** Study material follows **

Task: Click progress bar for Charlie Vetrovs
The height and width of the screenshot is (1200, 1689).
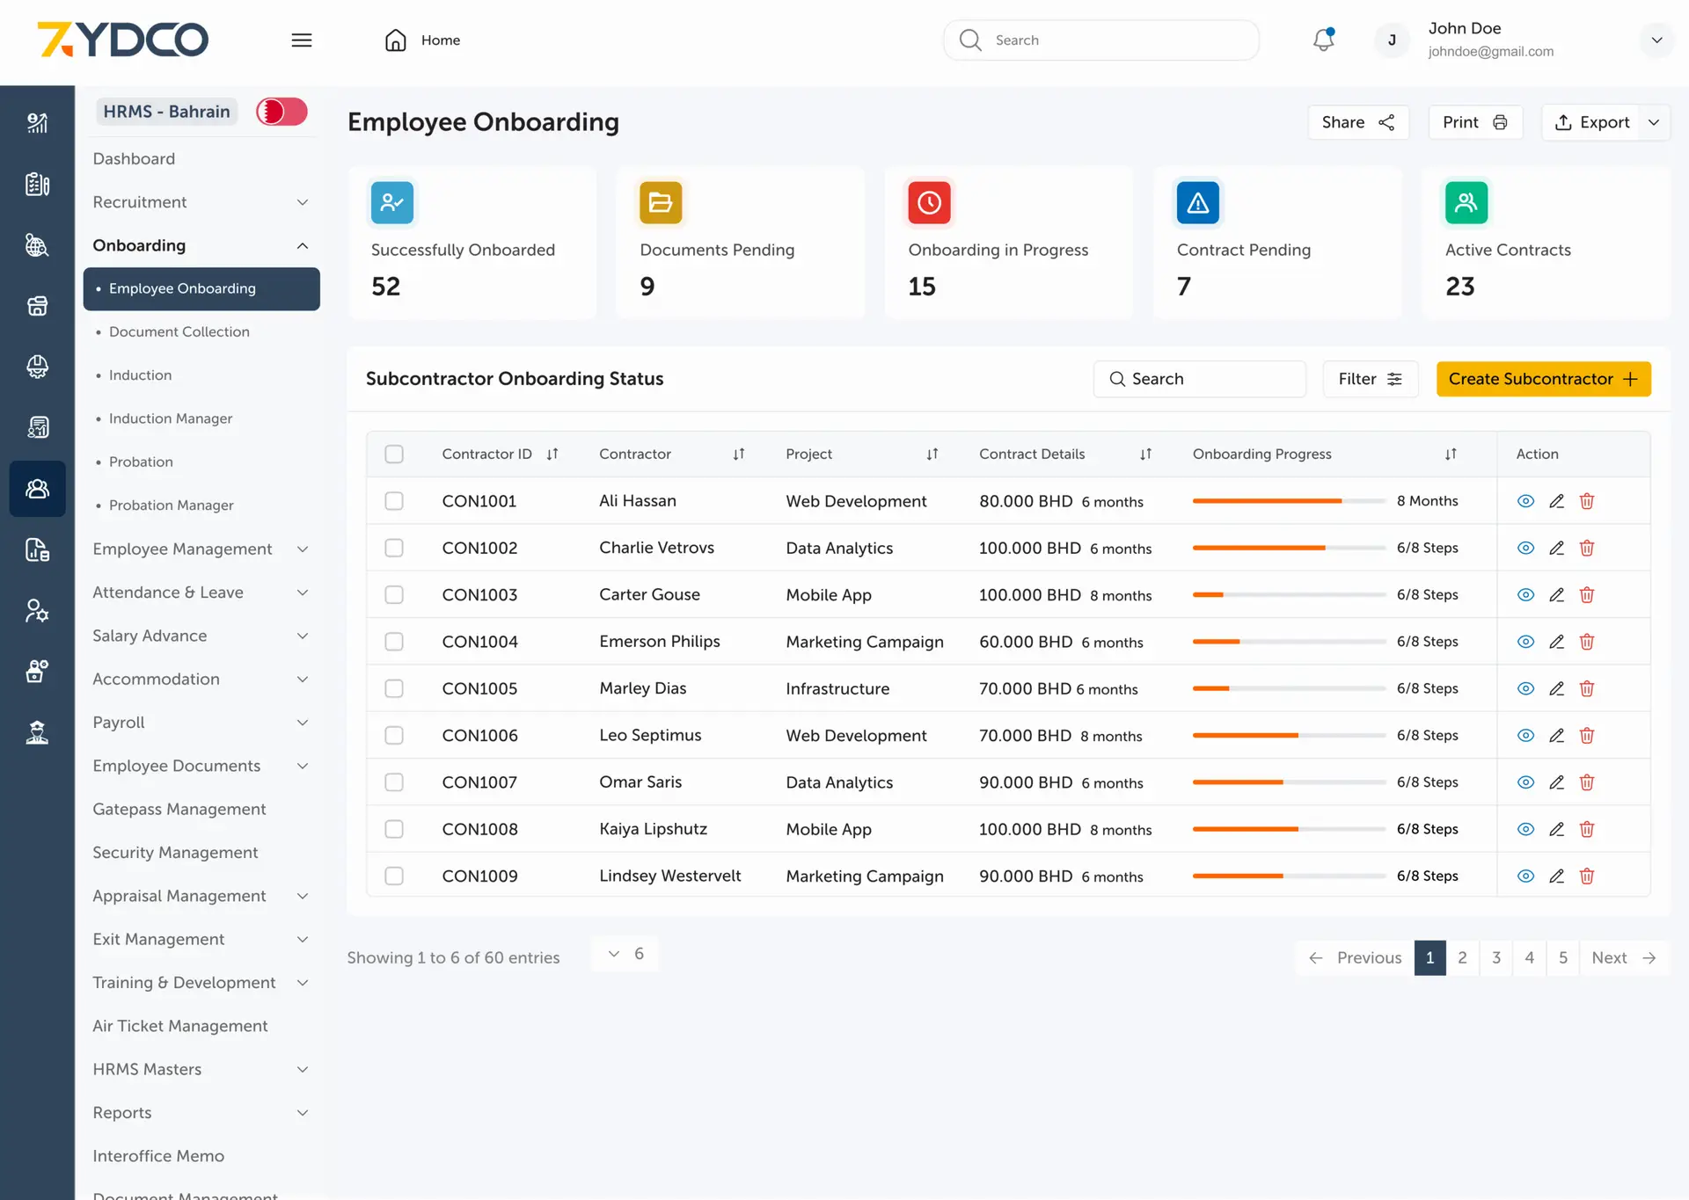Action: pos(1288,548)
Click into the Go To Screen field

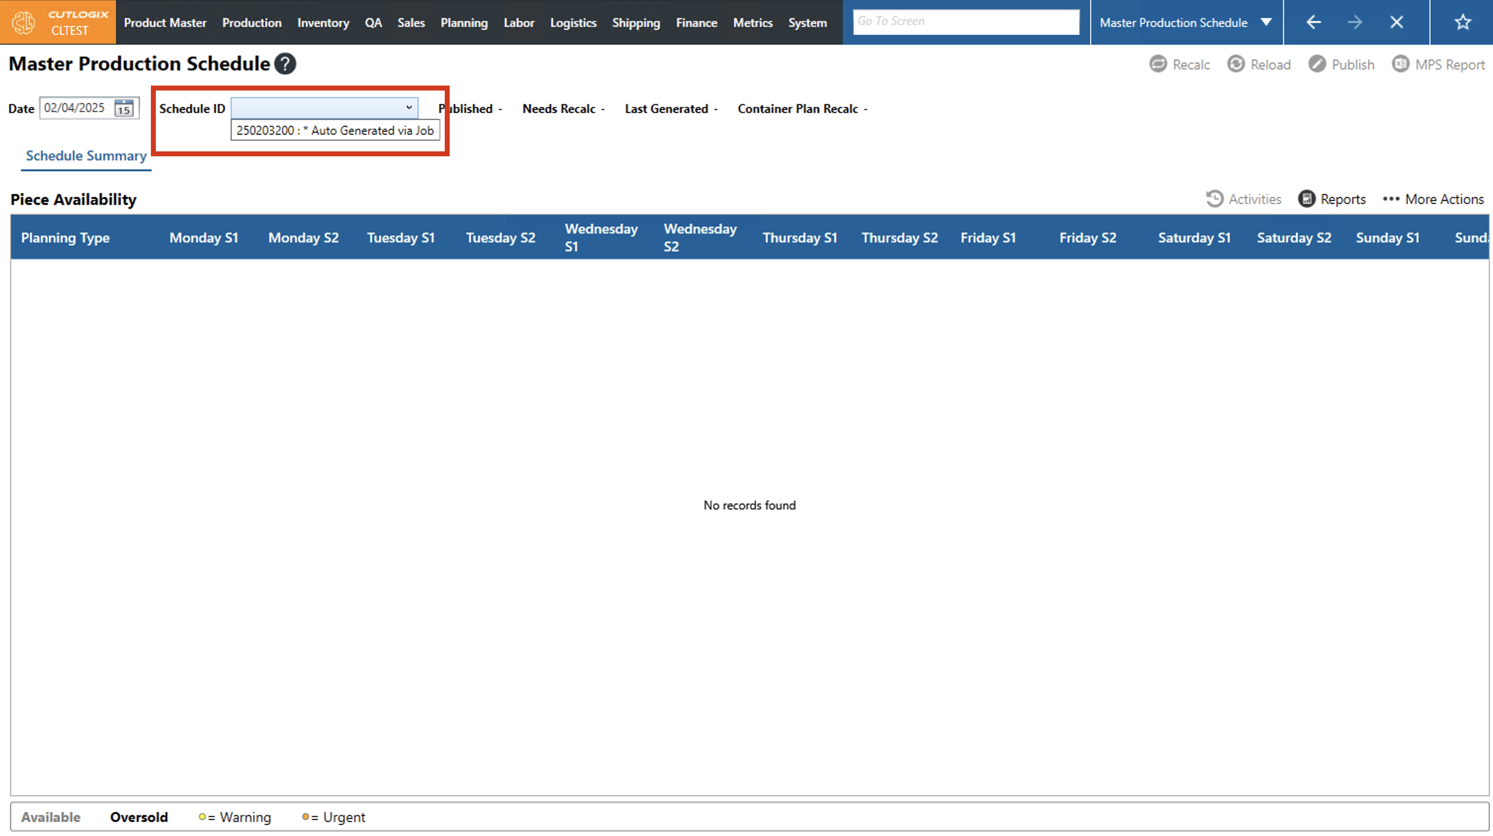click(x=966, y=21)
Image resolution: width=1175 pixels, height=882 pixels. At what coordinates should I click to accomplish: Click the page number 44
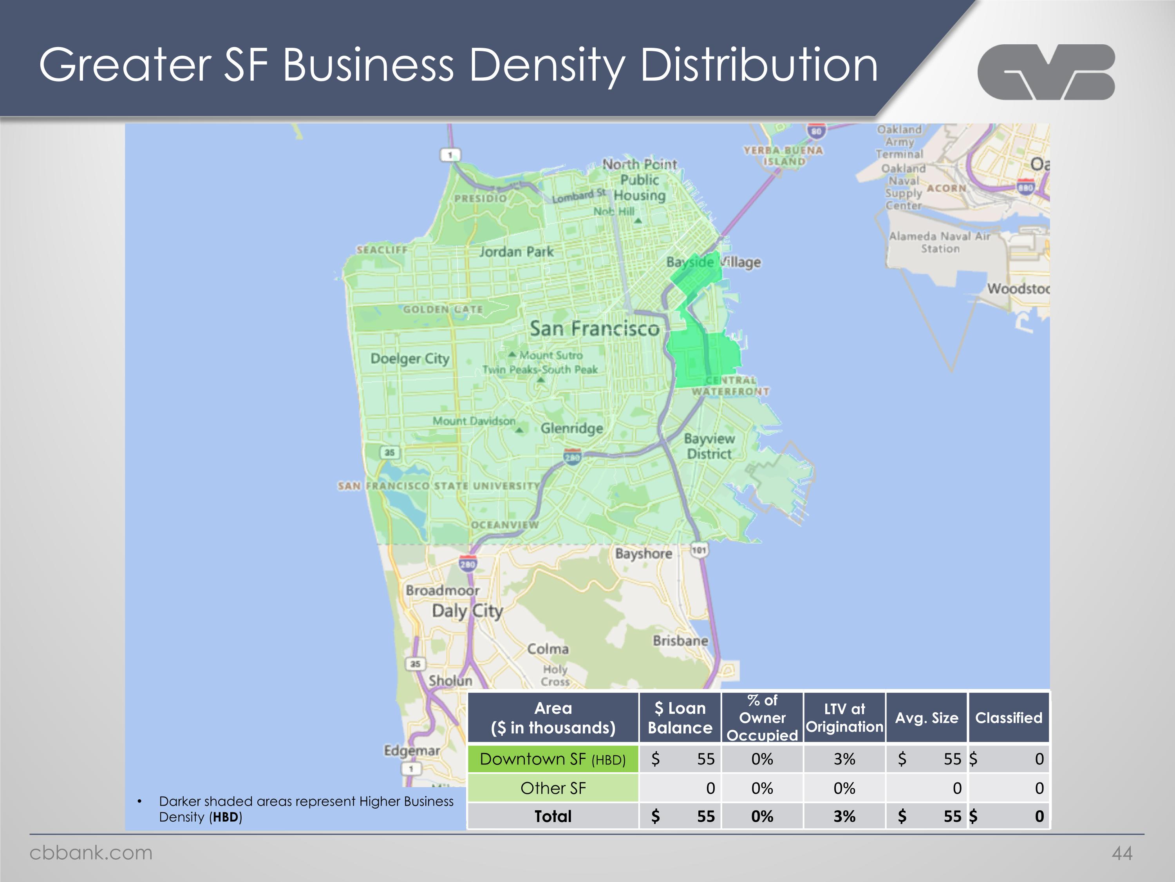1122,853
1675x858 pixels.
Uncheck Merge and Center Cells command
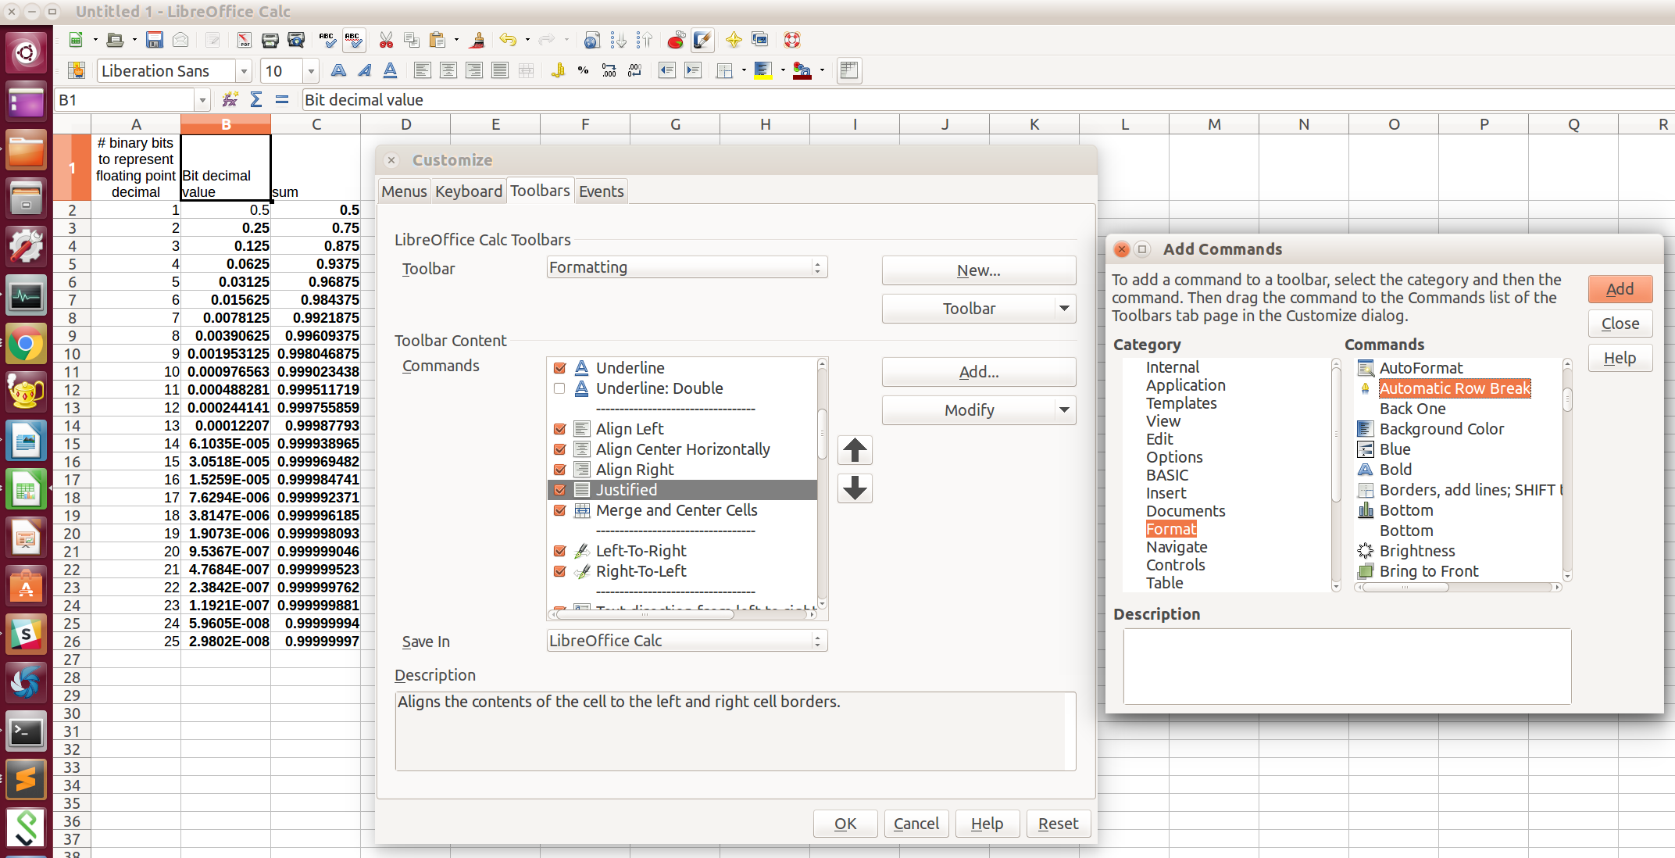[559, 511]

** End of Study material **

Task: Exactly as written, copy the entries above without their pictures.

Written reply:
Task: Click progress bar for Charlie Vetrovs
The height and width of the screenshot is (1200, 1689).
Action: pos(1288,548)
Click into the Go To Screen field

click(x=966, y=21)
Image resolution: width=1175 pixels, height=882 pixels. At what coordinates should I click to accomplish: Click the page number 44
1122,853
1675x858 pixels.
Uncheck Merge and Center Cells command
[559, 511]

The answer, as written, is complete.